Another native came in, and exhibited a lot of nasty long gashes about his arms, body and head. “How did you collect these?” I asked. “I got clawed by a bush alligator,” he replied. “Don’t tell me silly lies, there are no alligators in the bush; alligators live in the water,” I retorted. “There are water alligators and bush alligators,” he said; “bush alligators have sharp claws and climb trees.” “Do you mean iguanas?” I asked; “the reptile whose skin you use for your drums?” “No, I don’t,” he said; “the skin of the bush alligator is no good for drums.” I dressed the man’s wounds; and when next I met the Sacred Heart missionaries, I asked them whether they had ever heard a native yarn about a bush alligator. They had frequently heard of it, but had never seen the beast. Old Bushimai, chief of the Binandere, once showed me a lot of scars about his body, which he had got as a young man in an encounter with—as he put it—a devil. Bushimai and his wife were walking through the bush, he being unarmed (I may say he was an enormously powerful man); suddenly the wife, who was following, gave a yell, and, turning round, he saw her in the grasp of a beast strange to him; he got her away, but in so doing sustained the scars he showed me. Bushimai’s description of the beast was like nothing either on the earth, in the sea or sky; he was, however, perfectly satisfied with his own opinion—that it was a devil.

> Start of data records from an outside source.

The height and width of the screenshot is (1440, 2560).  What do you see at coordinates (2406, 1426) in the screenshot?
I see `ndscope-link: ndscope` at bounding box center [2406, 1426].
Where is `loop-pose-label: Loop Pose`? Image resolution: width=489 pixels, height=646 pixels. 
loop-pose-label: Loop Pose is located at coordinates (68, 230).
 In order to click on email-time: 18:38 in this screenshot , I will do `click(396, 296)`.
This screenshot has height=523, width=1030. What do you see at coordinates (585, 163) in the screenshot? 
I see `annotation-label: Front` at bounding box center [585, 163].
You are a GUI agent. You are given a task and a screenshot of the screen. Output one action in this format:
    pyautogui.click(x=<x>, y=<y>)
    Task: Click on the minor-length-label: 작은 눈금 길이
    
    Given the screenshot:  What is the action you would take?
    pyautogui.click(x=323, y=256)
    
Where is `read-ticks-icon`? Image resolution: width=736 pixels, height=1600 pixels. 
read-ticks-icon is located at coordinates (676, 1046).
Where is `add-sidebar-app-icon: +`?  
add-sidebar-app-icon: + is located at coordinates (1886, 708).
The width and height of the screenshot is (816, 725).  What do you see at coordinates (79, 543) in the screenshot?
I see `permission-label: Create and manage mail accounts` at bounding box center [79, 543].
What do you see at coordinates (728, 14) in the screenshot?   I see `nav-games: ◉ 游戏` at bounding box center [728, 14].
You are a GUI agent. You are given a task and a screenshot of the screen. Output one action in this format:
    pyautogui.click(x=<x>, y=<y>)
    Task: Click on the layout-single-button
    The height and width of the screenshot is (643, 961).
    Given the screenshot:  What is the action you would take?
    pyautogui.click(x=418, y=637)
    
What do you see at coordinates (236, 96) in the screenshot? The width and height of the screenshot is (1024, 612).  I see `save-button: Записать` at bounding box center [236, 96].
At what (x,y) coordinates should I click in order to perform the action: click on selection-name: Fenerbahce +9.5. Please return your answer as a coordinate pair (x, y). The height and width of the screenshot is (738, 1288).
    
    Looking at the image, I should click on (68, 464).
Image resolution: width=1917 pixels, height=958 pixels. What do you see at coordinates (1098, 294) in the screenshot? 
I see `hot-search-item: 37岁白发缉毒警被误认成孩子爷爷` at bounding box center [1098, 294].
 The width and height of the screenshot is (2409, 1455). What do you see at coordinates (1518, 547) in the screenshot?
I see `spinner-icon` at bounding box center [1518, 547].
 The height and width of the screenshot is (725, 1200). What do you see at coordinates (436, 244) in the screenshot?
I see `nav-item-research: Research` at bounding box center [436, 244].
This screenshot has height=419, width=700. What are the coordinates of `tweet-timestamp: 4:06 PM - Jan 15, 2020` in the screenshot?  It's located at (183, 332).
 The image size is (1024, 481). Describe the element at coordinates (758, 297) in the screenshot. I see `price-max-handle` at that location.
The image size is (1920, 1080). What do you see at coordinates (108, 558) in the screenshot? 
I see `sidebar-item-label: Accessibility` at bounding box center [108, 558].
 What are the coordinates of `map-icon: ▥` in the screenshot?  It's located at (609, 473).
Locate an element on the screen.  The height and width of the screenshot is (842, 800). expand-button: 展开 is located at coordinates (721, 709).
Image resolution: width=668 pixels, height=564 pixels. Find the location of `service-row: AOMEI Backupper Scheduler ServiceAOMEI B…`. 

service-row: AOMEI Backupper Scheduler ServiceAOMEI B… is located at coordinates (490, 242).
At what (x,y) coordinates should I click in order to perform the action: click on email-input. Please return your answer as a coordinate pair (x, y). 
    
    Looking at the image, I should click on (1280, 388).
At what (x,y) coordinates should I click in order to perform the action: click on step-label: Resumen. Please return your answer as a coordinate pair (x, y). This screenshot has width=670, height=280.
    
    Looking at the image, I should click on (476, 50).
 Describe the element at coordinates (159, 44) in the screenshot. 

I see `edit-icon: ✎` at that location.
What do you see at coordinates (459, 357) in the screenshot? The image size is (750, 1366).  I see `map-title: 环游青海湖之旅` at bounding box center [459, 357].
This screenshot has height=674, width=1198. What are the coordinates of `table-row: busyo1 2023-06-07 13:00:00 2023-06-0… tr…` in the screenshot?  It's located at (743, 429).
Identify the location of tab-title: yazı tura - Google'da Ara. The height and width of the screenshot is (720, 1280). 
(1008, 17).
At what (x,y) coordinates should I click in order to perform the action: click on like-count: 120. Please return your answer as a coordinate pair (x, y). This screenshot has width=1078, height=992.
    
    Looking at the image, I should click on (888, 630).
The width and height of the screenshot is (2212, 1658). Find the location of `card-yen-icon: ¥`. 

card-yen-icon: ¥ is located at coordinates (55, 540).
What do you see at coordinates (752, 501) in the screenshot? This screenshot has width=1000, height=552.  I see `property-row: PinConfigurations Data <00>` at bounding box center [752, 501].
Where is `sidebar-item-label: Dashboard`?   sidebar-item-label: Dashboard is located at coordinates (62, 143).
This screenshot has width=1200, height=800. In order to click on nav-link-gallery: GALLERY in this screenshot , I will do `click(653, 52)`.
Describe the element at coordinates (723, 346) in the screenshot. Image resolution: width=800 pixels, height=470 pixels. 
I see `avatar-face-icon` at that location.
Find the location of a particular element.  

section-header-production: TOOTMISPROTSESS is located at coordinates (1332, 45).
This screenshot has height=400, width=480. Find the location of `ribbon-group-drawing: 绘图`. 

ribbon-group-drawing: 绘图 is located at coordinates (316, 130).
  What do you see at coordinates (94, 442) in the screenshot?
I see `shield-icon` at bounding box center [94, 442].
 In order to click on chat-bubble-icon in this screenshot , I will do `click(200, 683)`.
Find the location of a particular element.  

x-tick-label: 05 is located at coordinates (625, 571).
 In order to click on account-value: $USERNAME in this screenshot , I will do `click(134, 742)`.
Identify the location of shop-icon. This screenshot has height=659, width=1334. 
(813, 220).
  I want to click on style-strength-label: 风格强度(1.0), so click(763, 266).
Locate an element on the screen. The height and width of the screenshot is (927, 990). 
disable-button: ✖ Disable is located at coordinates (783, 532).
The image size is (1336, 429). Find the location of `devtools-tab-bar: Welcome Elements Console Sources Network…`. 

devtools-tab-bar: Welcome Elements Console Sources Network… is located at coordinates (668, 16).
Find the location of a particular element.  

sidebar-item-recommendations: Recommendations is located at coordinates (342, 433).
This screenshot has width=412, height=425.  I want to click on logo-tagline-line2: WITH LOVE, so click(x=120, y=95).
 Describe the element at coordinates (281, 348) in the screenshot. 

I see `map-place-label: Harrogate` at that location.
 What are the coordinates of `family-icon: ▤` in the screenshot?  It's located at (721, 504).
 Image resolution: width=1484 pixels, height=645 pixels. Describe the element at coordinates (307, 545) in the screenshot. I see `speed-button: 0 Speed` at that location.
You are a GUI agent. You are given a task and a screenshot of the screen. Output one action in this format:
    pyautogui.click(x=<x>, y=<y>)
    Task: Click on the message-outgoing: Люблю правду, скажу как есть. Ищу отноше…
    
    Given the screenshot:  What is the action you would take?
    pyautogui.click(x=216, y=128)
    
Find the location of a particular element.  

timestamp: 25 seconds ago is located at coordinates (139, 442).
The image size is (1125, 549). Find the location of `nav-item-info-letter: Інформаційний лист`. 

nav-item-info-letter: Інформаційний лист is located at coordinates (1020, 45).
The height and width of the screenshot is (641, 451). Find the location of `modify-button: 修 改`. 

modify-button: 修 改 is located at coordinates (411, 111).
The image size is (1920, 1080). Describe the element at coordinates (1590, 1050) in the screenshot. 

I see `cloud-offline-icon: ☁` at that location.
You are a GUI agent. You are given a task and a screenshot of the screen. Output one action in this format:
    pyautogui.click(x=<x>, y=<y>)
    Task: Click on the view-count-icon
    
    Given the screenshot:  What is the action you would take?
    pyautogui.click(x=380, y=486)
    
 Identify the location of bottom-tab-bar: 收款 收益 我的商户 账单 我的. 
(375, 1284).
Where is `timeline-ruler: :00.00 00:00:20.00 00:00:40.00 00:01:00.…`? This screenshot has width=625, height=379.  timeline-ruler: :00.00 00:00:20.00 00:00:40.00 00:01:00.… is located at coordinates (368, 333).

One day, whilst I was engaged attending to my patients, an old woman appeared, followed by a man hobbling along with the aid of a stick; the woman staggered under an enormous bunch of bananas, which she dropped at my feet. “There,” she said, “you cut my husband with your knives and cure him, and I will pay you these bananas.” I looked at the man, and found he had elephantiasis in one limb, which was swollen to an enormous size; I shook my head, and told the woman that I could do no good. “Yes you can,” she said; “I have heard of wonderful things that you have done. I suppose the payment is not enough, but we have nothing else with which to pay you.” Basilio at last made the woman understand that there were things beyond my power, and this was one; and, to make clear to her that it was not for lack of adequate payment, we made her presents of turkey-red twill, tobacco and beads, and also gave her husband an adze, the tool most prized by the Mekeo natives; but in spite of all, it was a very sad couple that went away. A leper once came to me, and he also had to depart disconsolately.